Cello was the first browser for Windows. It was developed by Thomas R. Bruce of the Legal Information Institute at Cornell Law School. Lawyers typically had PCs with Windows in their offices, but no version of Mosaic for Windows was released until September 1993. Cello beat it by three months. Actually Cello was more than just a web browser. It supported other protocols like FTP, Telnet, and the then still rather important Gopher. It could send emails and read newsgroups.
Nowadays it is not of much practical use any more. It won’t start unless it finds Winsock software, so it is not fit for an HTML reader on an unconnected old PC or on a Windows installation on DOSBox. It runs well under XP (better than Mosaic, which tends to crash quickly) but often will be unable to connect to a given server, and of course it could only display very old or very simple websites correct anyway.
One thing that has always fascinated me about it is its very uncommon style sheet. It uses larger fonts than other browsers, and it uses lots of colors. Lists are displayed in red, headers are maroon, navy, or blue depending on rank. Links, on the other hand, have no separate color, and have a dashed border instead of being underlined. Unordered lists have custom bitmaps for bullets. Horizontal rules are black, solid and rather thick. The cursors are uncommon too, cross hair is the default, over links it changes to an up arrow, and the busy cursor is a square with three borders and the word “NET” within.
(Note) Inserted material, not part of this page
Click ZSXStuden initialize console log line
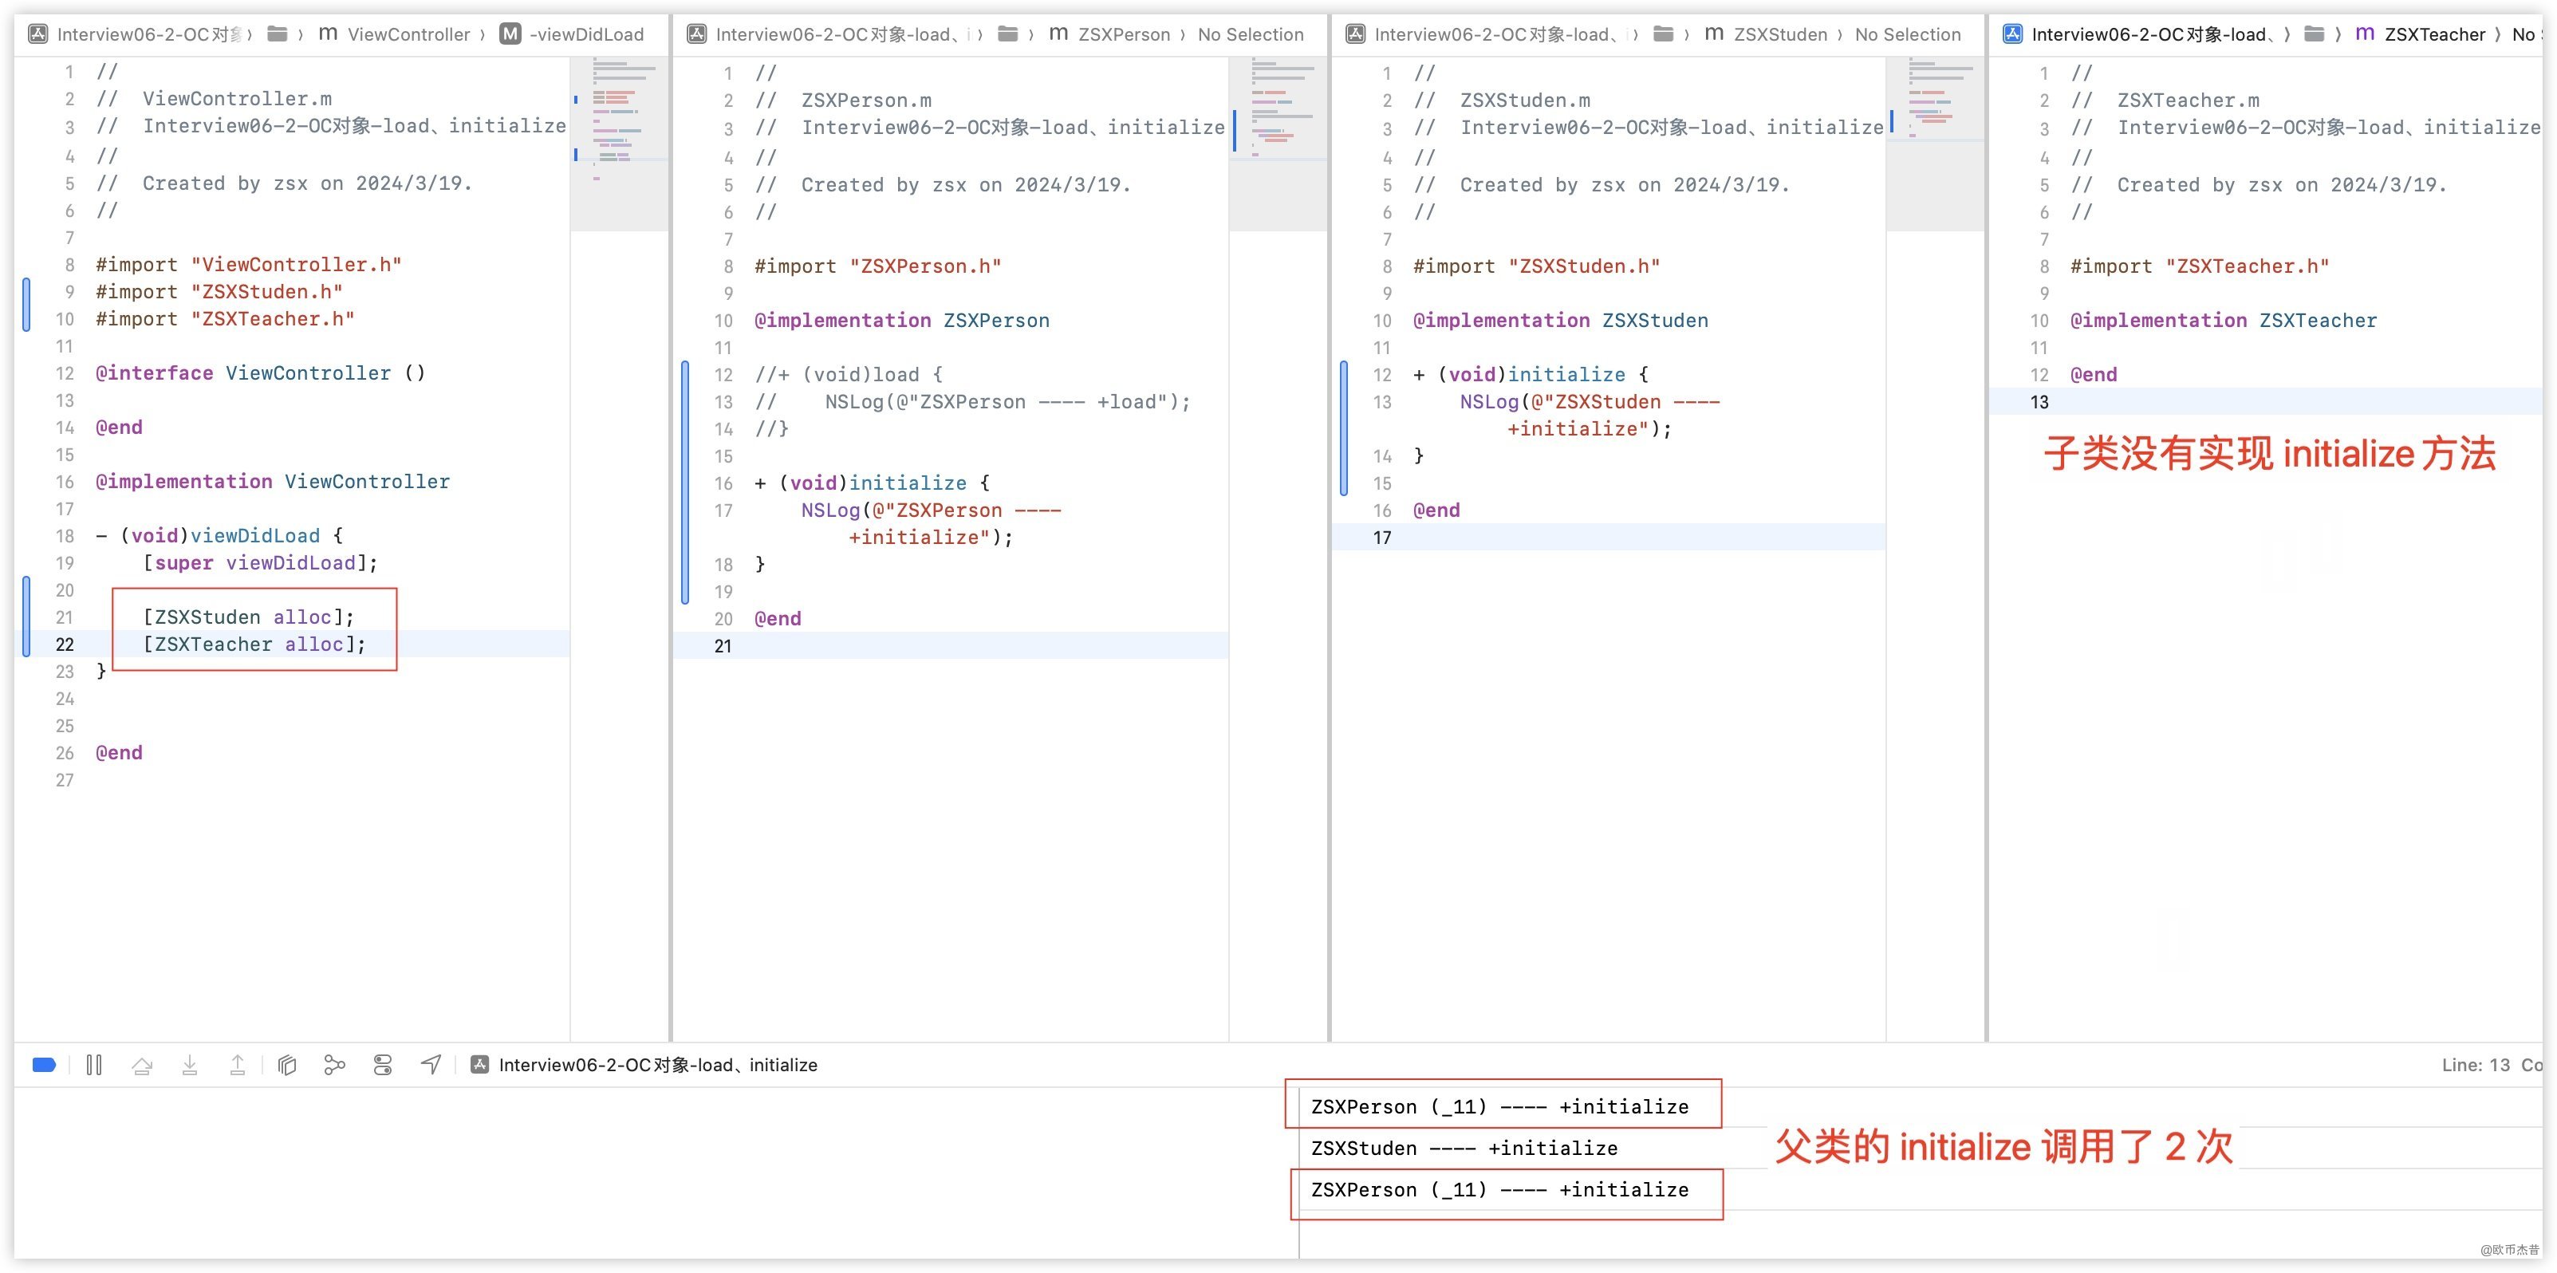Image resolution: width=2557 pixels, height=1273 pixels. (1463, 1149)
I have created a style sheet that reproduces the way Cello displayed web pages fairly well. I had to compromise a bit with the cursors, but the colors and fonts should all be correct, it even ignores the center tag and leaves a lot of space at the bottom of the page just like the original. I used it as an alternate style sheet on Astoria (the computer and DOS sections still have it), and I took the liberty to add it to my mirror of the Cello website, so that it looks as if it were viewed in the browser it presents.